> _RECORDS SUPPLIED_
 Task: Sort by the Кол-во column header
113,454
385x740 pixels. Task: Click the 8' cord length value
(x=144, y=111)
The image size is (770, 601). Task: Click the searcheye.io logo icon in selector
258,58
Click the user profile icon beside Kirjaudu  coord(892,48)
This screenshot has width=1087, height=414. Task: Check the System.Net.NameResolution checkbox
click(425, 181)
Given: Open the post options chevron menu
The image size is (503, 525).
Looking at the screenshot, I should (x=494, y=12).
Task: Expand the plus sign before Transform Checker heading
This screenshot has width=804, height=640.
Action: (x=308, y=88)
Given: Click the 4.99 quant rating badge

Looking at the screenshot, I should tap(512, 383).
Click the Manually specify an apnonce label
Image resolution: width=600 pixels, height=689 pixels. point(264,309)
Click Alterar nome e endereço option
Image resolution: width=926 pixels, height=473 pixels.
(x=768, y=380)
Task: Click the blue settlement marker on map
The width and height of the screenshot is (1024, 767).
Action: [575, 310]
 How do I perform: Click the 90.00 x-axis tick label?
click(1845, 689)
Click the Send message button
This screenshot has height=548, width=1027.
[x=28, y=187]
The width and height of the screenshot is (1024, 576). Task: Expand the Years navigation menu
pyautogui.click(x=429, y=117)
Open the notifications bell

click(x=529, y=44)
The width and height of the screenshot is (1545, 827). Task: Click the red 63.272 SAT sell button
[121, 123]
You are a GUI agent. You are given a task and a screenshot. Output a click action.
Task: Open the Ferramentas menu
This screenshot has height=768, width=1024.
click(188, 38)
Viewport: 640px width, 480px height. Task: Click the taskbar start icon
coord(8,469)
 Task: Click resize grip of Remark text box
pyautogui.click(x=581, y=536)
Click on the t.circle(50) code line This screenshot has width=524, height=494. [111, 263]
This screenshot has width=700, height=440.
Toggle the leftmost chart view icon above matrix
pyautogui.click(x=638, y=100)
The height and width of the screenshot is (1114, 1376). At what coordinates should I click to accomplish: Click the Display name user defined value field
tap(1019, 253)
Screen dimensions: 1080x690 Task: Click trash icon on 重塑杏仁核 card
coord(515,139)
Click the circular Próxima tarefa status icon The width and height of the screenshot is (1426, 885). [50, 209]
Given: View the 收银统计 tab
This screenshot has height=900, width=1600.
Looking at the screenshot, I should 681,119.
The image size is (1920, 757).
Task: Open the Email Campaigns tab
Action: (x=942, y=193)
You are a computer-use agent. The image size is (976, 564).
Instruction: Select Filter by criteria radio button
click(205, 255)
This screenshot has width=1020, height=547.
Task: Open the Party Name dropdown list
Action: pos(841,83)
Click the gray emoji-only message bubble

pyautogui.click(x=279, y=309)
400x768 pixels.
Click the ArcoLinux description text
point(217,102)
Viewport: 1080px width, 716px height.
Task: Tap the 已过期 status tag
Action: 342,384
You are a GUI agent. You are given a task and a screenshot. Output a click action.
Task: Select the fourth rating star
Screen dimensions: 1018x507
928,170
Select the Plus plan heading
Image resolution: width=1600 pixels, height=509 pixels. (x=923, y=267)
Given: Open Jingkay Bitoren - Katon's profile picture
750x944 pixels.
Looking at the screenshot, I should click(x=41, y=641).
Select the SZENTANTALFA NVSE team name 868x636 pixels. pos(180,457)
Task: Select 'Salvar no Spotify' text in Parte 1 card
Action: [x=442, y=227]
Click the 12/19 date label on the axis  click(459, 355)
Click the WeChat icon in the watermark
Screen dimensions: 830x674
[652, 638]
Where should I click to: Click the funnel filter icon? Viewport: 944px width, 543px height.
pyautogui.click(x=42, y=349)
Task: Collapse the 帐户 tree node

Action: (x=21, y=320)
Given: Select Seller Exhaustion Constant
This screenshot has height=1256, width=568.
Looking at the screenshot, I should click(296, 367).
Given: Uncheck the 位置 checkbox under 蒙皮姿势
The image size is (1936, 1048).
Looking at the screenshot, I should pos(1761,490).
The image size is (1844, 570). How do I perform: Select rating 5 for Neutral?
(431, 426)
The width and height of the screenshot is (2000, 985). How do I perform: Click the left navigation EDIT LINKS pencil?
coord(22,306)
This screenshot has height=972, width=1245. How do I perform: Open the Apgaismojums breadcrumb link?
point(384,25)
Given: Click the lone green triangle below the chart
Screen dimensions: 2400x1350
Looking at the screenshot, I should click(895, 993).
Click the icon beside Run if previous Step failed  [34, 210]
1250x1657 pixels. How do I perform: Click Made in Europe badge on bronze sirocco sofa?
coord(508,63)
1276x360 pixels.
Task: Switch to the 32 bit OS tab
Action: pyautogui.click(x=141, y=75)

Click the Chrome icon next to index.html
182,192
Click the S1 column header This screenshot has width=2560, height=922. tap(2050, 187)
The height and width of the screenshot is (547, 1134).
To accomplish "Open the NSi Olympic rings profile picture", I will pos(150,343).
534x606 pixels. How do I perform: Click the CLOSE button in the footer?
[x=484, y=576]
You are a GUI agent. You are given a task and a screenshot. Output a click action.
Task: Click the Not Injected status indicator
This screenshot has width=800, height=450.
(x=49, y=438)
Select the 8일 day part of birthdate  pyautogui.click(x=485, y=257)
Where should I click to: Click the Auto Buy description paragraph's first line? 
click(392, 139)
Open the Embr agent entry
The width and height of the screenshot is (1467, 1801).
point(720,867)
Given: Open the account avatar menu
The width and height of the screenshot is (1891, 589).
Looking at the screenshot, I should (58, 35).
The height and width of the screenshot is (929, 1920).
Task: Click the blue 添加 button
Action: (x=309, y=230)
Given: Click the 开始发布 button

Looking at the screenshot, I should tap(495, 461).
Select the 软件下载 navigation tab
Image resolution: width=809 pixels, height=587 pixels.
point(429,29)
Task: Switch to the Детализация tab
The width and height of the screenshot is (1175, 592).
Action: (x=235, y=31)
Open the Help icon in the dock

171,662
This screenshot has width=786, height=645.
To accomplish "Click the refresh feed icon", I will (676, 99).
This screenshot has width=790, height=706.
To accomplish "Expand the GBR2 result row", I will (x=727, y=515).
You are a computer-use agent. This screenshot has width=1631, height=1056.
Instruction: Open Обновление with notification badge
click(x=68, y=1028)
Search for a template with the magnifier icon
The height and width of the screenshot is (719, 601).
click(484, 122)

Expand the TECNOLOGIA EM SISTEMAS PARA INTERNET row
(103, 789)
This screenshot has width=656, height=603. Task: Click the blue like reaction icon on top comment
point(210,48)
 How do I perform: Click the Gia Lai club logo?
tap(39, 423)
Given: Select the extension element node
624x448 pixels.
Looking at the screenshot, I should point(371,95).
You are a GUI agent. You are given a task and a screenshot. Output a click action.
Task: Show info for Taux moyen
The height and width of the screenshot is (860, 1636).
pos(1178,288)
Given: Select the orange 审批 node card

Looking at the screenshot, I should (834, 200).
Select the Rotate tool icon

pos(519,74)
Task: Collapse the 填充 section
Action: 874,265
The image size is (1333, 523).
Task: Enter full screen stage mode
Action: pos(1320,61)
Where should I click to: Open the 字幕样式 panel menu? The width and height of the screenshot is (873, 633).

> _WORK INSTRUCTIONS_
How many lines in the listing above contain "profile"? Give the number and nothing else.

> _SOLUTION TO THIS PROBLEM_
3